Cassette
e nastri magnetici, l'attualità della folle e multiforme produzione musicale; suburbs del New Jersey, giardinetti e
verande; musica d'innovazione che è anche musica di sottofondo; sogni
d'infanzia e incubi di mezz'età, nostalgia e futurismo. Questo è il mondo di
Matthew Mondamile, che è un po' freak
ma anche cool, e che, oltre al progetto
Ducktails, cura anche, fra gli altri, quello dei Real Estate.
È un mondo contraddittorio, forse incomprensibile, quell'isola di giungla
urbana dalla quale la Woodsist propone, a intervalli regolari, le proprie
registrazioni di eremiti (Mondamile è, fra l'altro, vicino di casa e amico
d'infanzia di Julian Lynch), ormai un po' pericolosamente rassomiglianti l'una
all'altra. Questi eremiti sono meno isolati di quello che si pensa,
naturalmente, il termine hypnagogic pop
li stuzzica, li appaga probabilmente riunirsi sotto l'arco benevolo di questo
termine così postmoderno, che è popolare, ma è anche accademico.
"Vado pazzo per la musica che suona come se fosse sempre in sottofondo tutto il
tempo, come se fosse ambient, weird-drone.

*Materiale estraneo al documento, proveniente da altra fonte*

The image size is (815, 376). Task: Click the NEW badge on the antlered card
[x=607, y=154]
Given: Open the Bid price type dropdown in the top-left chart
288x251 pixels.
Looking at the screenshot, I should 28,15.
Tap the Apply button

Quella musica sarà sempre lì. Ecco perchè la cosa della canzone non mi
interessa davvero". Sapete a cosa andate incontro, ma aspettate, prima di
abbandonare ogni speranza: la frase pare, nel sentire questo "Arcade Dynamics"
- o "Ducktails Terzo" - una riedizione della vecchia favola della volpe e
l'uva. Non è tutto patina arty, non è
tutto un gioco a nascondersi di specchi e reminiscenze (come nella maggior
parte delle diverse tracce strumentali, "Arcade Shift" per dirne una): i Beach
Boys - che Mondanile vorrebbe reinterpretare, a sentire lui, in chiave new-age,
con in mente una fantomatica terapia dronica - ci sono, le canzoni anche.
Non saranno magari le intuizioni melodiche del secolo: qualche giro in maggiore
piacevole ("Don't Make Plans", la bella "In The Swing", con quel suo groove paludoso da Fleetwood Mac ubriachi), una giostra sgangherata con
una sola idea, compositiva e d'arrangiamento, proposta per tutto il disco, che
non ha niente di nuovo se la si paragona a quanto già visto l'anno scorso,
soprattutto mutuando molte idee da
"At Echo Lake" dei Woods.
"Come reinterpretare i Velvet Underground ricoprendoli di slime" sembra essere il canovaccio di "Hamilton Road" (o era
Dylan?)... Carina eh, ma è tutto così: un lungo, sciatto scazzo diretto verso
sistemi stellari di plastica e cartone, rigorosamente riciclabili.